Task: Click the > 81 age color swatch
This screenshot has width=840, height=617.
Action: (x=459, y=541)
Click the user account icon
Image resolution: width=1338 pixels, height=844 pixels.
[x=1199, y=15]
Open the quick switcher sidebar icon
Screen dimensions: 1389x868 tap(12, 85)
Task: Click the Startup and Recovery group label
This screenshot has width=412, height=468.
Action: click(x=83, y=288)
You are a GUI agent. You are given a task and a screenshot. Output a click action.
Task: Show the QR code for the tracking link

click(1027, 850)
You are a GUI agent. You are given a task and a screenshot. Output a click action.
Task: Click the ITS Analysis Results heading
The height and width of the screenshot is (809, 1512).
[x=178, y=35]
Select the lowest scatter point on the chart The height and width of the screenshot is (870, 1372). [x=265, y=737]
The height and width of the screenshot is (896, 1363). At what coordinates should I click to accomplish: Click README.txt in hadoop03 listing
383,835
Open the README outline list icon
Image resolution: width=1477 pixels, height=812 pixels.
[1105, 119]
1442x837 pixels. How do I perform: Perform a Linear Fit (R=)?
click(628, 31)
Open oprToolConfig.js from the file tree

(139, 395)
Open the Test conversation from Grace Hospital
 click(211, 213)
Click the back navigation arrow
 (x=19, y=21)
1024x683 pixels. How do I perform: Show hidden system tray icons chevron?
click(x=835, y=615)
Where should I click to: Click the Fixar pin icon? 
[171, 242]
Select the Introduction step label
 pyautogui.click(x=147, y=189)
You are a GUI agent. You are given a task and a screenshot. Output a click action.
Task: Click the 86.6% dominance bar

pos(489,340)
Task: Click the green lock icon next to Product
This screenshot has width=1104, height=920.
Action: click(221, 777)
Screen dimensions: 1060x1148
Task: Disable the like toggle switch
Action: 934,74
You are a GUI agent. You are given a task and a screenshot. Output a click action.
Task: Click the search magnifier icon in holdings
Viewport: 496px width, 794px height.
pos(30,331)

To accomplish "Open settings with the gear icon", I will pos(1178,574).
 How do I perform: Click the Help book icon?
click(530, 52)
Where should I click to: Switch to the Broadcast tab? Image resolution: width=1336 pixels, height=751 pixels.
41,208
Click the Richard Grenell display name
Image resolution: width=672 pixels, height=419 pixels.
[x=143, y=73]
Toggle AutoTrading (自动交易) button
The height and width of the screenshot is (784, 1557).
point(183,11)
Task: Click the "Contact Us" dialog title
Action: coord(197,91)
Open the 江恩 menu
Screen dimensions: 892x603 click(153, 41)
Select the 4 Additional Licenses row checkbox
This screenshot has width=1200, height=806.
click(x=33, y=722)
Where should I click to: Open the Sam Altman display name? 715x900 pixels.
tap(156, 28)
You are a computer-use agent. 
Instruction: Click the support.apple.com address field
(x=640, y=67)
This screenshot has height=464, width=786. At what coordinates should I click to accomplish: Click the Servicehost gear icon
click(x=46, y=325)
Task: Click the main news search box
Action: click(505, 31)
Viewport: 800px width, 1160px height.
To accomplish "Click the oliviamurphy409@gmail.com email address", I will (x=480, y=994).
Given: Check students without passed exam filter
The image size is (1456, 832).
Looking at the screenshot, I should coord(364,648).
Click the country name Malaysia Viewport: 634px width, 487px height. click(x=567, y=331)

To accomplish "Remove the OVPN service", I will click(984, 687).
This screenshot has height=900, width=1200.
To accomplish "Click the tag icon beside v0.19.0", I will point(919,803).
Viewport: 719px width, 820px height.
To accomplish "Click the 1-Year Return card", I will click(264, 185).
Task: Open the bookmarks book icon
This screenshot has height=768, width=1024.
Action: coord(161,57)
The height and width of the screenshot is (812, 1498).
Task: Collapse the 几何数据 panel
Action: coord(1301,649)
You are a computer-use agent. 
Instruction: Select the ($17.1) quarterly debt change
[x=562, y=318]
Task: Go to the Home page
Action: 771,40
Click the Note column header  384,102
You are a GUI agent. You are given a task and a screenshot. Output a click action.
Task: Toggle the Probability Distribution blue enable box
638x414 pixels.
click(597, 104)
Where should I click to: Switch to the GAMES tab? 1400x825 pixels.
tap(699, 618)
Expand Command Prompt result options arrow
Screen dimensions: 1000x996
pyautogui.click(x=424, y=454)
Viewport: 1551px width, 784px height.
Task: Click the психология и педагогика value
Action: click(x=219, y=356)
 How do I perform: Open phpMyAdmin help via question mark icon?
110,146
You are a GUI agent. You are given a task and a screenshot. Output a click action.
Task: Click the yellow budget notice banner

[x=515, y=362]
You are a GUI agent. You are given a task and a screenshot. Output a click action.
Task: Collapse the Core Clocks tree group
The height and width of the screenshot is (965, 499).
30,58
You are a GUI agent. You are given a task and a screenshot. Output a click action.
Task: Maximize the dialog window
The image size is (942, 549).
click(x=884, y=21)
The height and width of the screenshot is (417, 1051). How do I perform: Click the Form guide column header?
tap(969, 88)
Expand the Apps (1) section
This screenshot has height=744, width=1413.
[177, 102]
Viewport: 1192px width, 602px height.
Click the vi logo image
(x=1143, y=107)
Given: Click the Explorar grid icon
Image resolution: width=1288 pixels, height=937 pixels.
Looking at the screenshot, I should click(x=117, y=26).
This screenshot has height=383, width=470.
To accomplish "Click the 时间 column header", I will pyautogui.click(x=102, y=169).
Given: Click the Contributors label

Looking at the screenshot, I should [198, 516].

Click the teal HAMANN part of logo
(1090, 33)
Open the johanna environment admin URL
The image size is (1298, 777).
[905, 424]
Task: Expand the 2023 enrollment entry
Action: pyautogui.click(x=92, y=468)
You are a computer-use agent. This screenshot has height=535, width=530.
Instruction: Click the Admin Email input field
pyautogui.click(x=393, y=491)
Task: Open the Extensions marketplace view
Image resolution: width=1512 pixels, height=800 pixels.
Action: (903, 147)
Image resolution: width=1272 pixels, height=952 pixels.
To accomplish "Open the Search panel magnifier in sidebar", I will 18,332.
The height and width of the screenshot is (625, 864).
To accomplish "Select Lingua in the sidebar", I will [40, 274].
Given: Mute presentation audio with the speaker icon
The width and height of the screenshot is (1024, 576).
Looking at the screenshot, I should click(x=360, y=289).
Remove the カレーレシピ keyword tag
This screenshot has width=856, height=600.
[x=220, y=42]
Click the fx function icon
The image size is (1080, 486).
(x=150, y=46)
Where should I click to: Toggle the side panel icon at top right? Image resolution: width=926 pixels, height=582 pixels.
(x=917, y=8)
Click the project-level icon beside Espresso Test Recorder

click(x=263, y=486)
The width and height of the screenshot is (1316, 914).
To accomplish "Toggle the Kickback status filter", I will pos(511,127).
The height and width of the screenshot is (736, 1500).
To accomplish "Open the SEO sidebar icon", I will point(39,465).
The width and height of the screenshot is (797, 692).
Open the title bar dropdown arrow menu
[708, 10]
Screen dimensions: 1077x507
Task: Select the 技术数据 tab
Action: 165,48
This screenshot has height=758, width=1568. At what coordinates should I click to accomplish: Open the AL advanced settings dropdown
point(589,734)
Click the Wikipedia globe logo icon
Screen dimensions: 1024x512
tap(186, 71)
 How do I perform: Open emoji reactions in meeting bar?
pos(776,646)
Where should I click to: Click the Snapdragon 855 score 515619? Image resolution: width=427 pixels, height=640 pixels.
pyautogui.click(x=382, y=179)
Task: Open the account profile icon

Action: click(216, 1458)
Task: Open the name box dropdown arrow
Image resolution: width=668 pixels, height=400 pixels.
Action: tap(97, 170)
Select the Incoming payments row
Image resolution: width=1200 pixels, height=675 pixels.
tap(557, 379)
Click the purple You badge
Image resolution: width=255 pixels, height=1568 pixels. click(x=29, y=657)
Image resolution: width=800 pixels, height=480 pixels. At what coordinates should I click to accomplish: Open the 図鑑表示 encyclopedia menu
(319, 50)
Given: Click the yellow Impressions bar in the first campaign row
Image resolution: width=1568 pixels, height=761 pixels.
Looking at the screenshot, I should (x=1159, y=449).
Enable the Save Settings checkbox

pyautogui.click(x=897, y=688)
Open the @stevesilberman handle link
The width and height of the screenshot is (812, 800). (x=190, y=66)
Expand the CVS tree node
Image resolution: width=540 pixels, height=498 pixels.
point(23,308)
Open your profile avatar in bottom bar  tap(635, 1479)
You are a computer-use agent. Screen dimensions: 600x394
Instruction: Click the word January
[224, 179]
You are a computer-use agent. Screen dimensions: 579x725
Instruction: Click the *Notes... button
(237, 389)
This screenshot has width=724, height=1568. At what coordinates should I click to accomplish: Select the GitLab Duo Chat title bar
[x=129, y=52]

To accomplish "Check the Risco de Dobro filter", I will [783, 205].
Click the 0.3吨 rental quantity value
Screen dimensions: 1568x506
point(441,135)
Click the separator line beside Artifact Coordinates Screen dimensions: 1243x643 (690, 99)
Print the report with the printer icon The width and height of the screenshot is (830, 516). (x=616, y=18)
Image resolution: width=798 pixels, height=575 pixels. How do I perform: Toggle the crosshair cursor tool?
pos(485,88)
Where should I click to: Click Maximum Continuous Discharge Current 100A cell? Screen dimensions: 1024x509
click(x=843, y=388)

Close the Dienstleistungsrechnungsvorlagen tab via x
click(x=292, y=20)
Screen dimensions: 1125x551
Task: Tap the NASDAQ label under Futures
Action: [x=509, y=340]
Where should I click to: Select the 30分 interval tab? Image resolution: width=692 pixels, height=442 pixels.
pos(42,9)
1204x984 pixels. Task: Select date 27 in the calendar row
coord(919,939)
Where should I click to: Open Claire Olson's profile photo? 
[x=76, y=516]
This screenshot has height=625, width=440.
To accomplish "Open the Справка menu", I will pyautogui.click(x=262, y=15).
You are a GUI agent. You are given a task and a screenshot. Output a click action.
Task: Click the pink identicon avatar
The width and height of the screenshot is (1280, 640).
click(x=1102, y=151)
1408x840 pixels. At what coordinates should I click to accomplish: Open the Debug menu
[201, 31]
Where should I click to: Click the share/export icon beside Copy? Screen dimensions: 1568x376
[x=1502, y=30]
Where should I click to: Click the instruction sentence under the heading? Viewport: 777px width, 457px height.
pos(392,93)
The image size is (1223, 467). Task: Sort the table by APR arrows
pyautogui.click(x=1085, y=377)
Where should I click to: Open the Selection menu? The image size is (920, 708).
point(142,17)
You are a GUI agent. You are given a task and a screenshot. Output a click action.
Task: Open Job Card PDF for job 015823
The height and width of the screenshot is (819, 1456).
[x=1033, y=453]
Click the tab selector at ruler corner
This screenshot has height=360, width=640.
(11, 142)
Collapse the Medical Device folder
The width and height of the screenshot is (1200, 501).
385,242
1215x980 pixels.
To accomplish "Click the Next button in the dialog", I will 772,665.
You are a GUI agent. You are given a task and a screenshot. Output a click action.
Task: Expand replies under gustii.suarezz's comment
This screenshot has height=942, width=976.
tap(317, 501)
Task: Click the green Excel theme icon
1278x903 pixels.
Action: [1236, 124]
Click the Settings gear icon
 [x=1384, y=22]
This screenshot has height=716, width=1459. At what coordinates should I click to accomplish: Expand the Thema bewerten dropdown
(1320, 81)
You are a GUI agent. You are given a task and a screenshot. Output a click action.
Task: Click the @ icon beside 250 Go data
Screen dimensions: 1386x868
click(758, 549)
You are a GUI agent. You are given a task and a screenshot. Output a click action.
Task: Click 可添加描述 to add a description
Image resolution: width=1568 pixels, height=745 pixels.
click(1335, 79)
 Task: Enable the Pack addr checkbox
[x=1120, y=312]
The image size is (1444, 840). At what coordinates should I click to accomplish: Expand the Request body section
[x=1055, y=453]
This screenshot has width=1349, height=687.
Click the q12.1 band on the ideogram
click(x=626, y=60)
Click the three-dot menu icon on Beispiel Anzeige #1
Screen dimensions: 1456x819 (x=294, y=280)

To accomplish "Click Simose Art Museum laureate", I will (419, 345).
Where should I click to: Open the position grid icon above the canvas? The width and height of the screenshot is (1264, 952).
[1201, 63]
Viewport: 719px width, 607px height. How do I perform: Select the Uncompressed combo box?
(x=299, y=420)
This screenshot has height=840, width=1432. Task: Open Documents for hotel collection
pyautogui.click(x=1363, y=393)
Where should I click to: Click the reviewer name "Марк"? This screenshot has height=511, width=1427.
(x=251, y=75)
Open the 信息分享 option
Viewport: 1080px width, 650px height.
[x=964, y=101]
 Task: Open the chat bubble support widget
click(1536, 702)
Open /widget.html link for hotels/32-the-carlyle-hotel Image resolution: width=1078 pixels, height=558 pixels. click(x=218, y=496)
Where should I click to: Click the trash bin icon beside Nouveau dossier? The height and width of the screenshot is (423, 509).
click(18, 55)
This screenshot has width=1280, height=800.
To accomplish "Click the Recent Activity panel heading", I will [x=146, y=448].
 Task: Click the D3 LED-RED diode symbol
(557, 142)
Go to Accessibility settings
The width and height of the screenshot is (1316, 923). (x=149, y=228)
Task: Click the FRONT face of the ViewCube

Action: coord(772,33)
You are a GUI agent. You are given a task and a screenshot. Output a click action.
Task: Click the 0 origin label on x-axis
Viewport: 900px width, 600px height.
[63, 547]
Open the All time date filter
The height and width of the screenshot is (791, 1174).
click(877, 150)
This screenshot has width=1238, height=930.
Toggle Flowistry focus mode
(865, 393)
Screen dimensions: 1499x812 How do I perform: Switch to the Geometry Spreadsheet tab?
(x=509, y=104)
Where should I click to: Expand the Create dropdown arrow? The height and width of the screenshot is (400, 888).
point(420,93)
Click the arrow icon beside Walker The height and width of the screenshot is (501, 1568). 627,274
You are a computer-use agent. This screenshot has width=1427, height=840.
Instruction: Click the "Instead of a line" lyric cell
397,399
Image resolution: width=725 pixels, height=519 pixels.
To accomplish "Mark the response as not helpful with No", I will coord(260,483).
• • • • • • •
## [Task to carry out]
Return every line of the material above that contains the string "under".

## [Result for this task]
Task: Tap the NASDAQ label under Futures
Where should I click to: Click the instruction sentence under the heading? Viewport: 777px width, 457px height.
Task: Expand replies under gustii.suarezz's comment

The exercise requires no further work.